## AIM OF THE EXERCISE
Lines below starting with the line with "02 5858 480 (103, 1654)" and going on through the line with "Novice partnerjev (48, 17)" must be output exactly; the rest of the records must be left out.

## MATERIAL PROVIDED
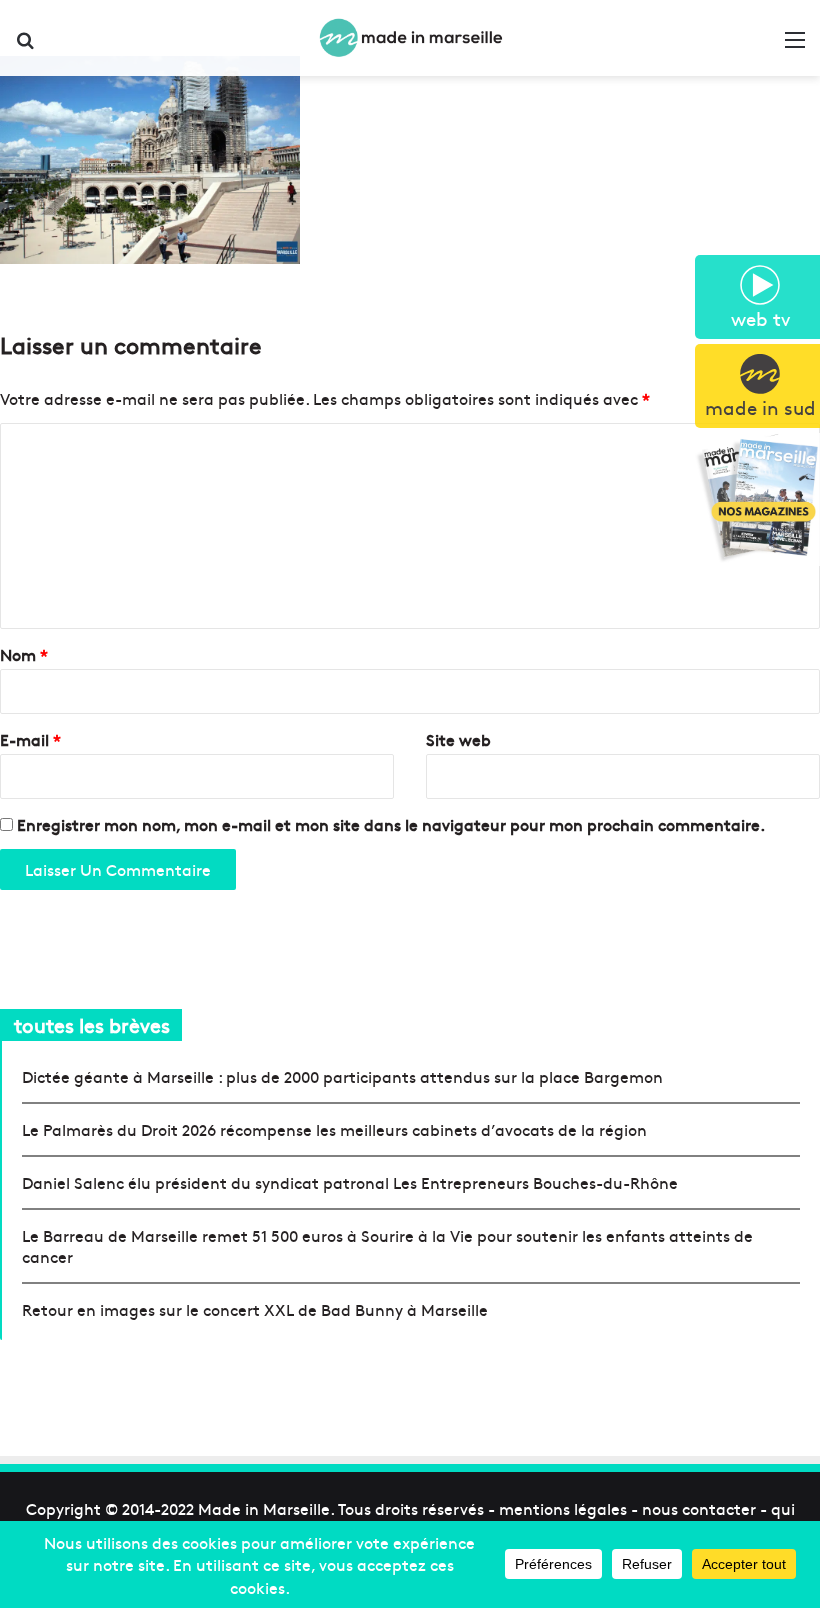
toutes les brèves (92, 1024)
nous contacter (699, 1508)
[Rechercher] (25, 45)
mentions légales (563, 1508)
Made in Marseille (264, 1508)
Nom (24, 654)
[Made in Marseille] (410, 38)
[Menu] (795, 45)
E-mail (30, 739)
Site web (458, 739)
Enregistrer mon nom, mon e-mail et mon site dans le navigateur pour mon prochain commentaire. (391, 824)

--

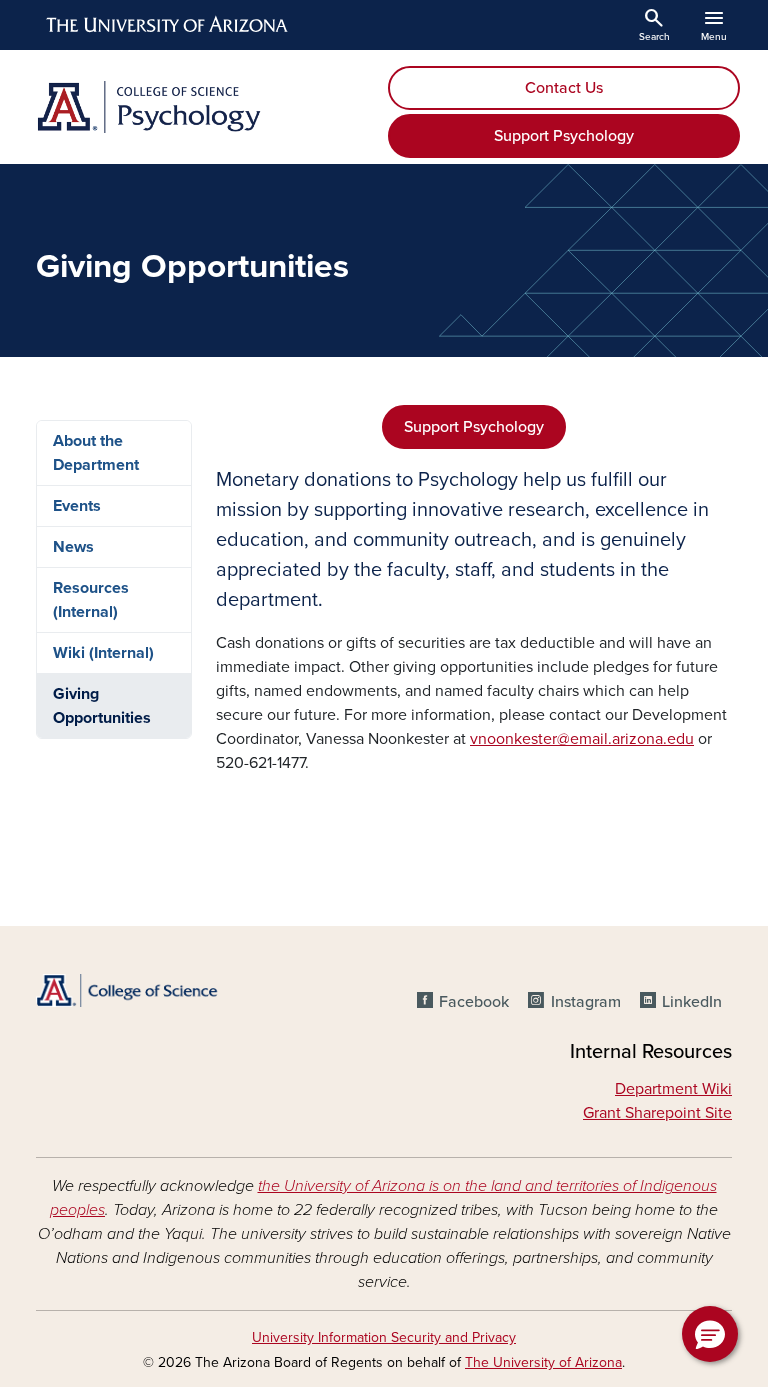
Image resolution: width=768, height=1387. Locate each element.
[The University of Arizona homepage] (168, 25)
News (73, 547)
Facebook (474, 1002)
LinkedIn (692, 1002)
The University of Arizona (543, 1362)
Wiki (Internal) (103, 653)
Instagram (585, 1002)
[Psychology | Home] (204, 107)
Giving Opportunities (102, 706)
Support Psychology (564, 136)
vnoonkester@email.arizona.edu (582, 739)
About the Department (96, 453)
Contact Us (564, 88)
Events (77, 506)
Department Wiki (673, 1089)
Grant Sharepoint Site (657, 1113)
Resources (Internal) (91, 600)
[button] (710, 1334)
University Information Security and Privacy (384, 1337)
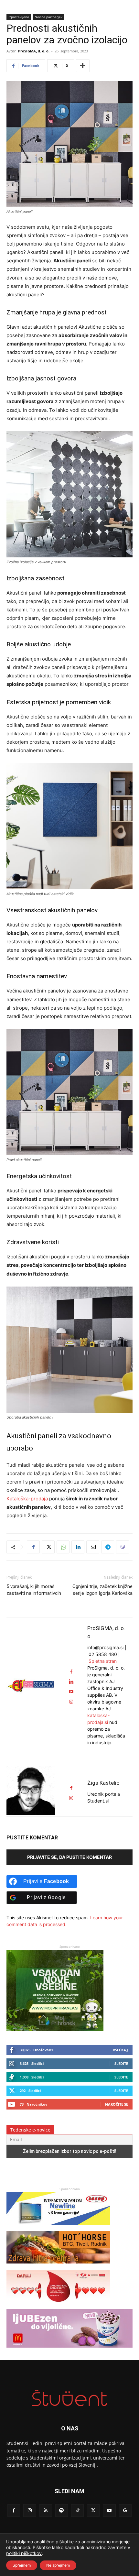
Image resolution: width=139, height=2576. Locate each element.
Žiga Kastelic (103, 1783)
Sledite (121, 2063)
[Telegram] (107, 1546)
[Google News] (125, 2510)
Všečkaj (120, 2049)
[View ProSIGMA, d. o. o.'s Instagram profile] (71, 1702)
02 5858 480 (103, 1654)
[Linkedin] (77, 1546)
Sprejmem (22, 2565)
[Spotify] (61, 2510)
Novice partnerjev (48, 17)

## EXERCISE SOLUTION
02 5858 480 (103, 1654)
[Linkedin] (77, 1546)
Sprejmem (22, 2565)
[Spotify] (61, 2510)
Novice partnerjev (48, 17)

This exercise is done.